Агата делает шаг, еще шаг, обливаясь потом и чувствуя, что ее мокрая ладошка вот-вот выскользнет из ладони сестры Юлалии; что тогда? Агата притворяется, что закрывает глаза, но оставляет маленькие щелочки и все видит. Они проходят вдоль палисадника: посаженные Агатой нарциссы втоптаны в землю, сердцеедки валяются, оскалив жадные зубы, на перерытом каблуками газоне; незнакомый Агате толстый монах и младшая хозяйка ордена, сестра Лоретта, заворачивают статуи святых в холстину и укладывают на одну из повозок, проседающих под грузом парт и кроватей, одежды и книг, медикаментов и бинтов, волосяных икон и деревянных ящиков с консервными банками.

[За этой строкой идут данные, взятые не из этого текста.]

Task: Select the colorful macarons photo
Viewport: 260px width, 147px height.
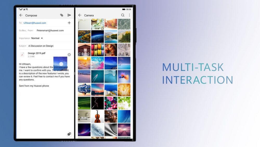Action: click(x=98, y=50)
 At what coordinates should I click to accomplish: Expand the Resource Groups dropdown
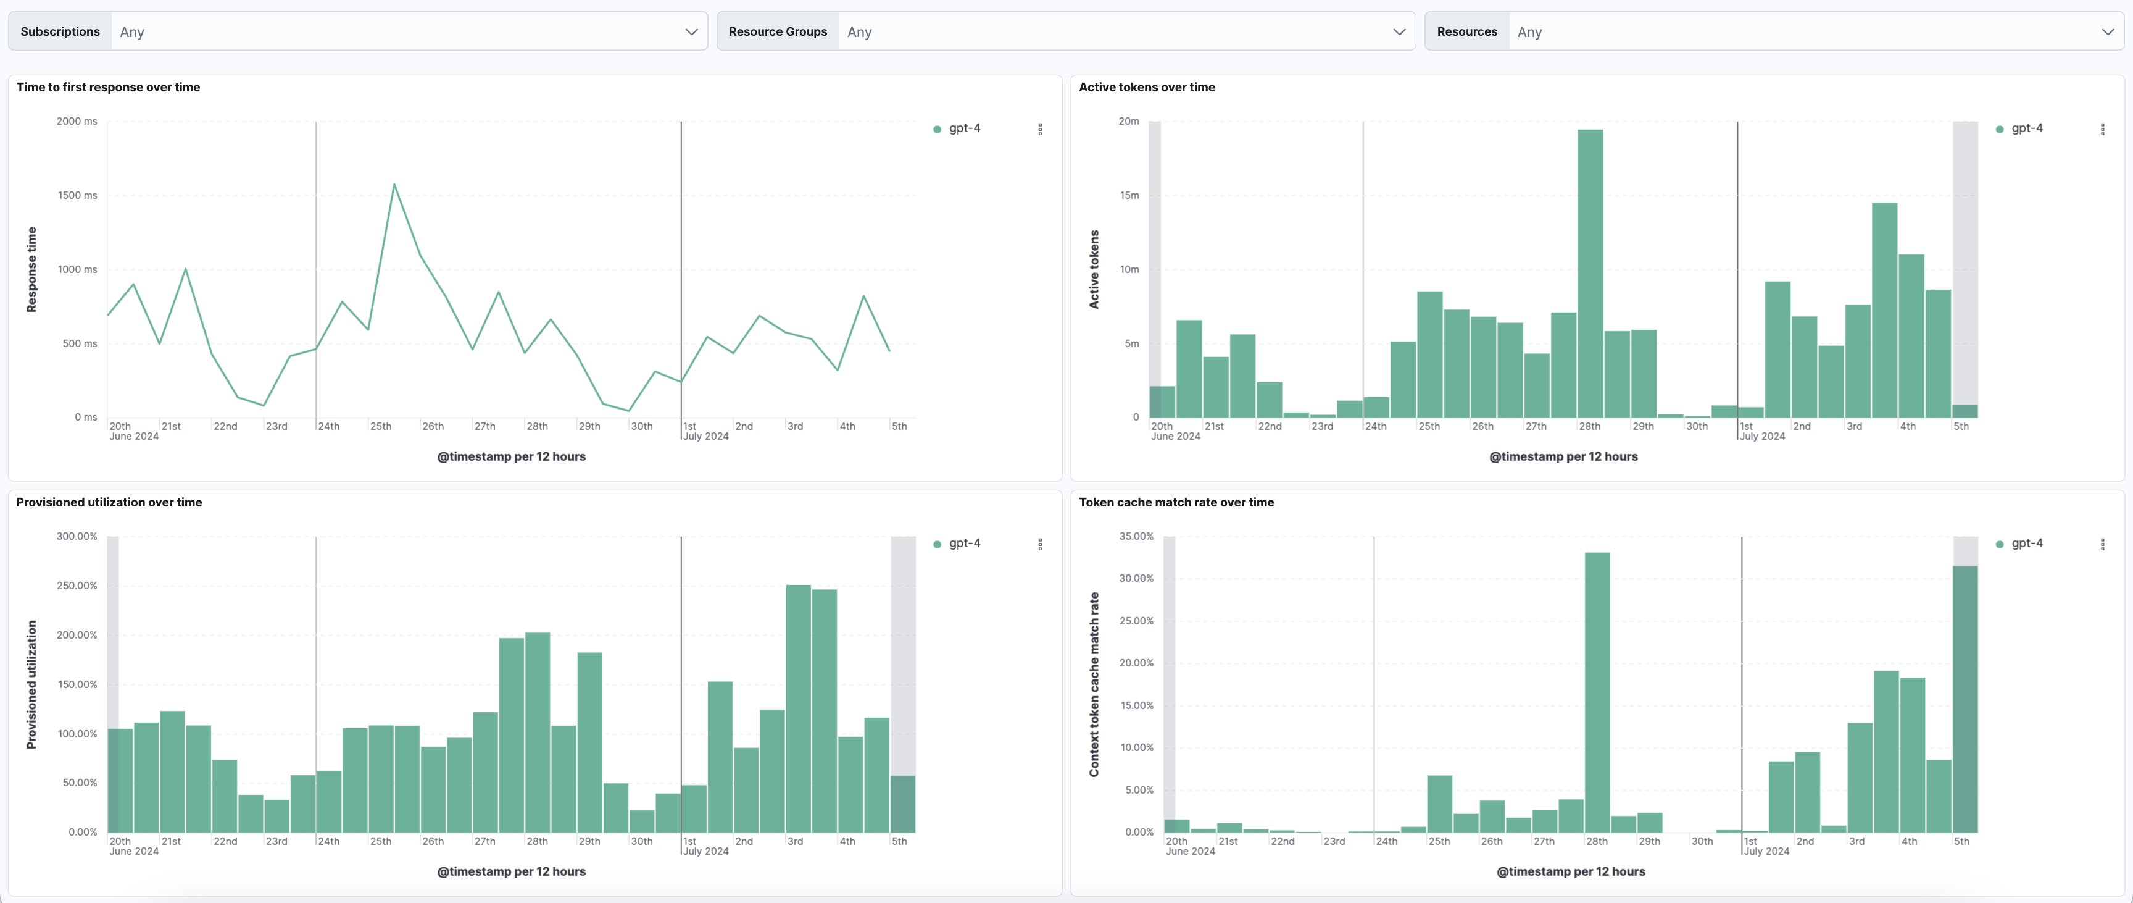pyautogui.click(x=1110, y=31)
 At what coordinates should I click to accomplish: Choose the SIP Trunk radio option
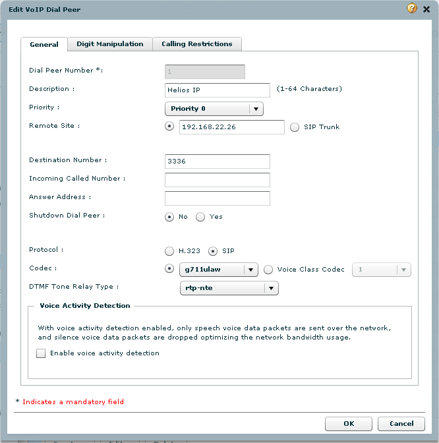[x=295, y=127]
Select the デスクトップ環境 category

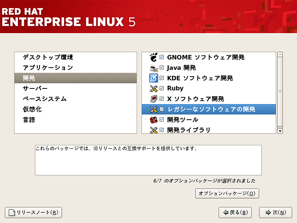48,58
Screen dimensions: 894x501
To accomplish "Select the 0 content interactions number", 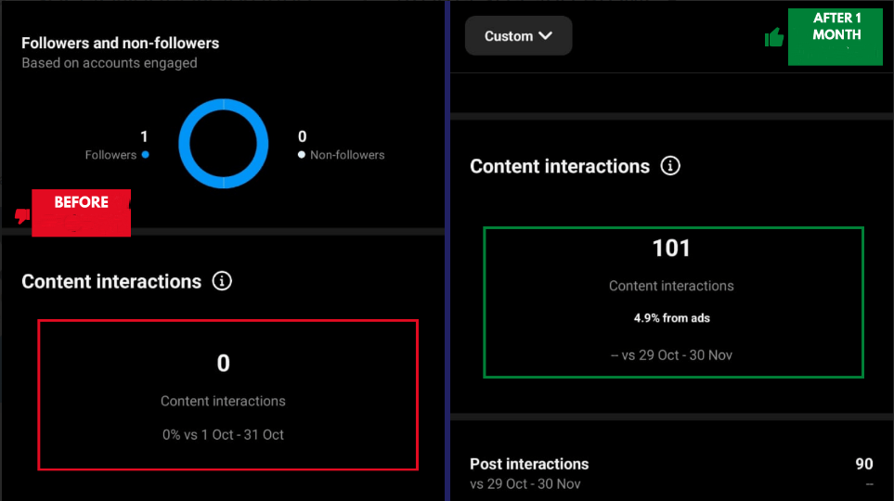I will tap(223, 364).
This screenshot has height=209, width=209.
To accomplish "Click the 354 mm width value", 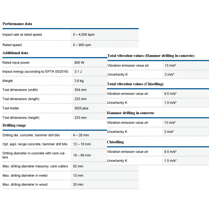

Еще десять повозок стоят пустыми – Агата видит, как за окнами бывшей главной залы, ставшей центральной палатой лазарета, монахи перекладывают на носилки тех раненых, которые не могут идти сами. Внезапно у Агаты перехватывает дыхание: господи, она бы все сейчас отдала за то, чтобы просто вернуться во вчерашний день, в уже знакомый мир госпиталя, который еще сегодня утром казался ей таким невыносимым! Она бы выдержала и ежедневную серую кашу без сахара, и хлебные шарики, и сны, и тихий плач Шанны каждую ночь, и ужасные слухи, которые пересказывает по вечерам, после отбоя, Мелисса, клянясь, будто брат Корин говорил брату Гориану, что в синем лесу Венисфайн теперь… В эту секунду сердце Агаты бухает, потому что Агата вдруг чуть не валится вперед, споткнувшись обо что-то огромное и упругое, и, забыв приказ брата Йонатана, распахивает глаза. Два тела лежат поперек тротуара: одно – гладкое, полупрозрачное, длинное, и Агата успевает заметить рядом с телом тяжелый кривой предмет с острой стрелой в прозрачном ложе, а другое тело – крупное, круглое, и Агата видит только золотые квадратики на рукаве и темное озерцо под рукавом, и тут сестра Юлалия резко закрывает Агате глаза ладонью и тащит ее вперед, и Агата, задыхаясь, до боли сжимает веки, и не понимает, не понимает, что эти тела делают тут, на улице, если бои идут под водой, бои должны идти под водой?..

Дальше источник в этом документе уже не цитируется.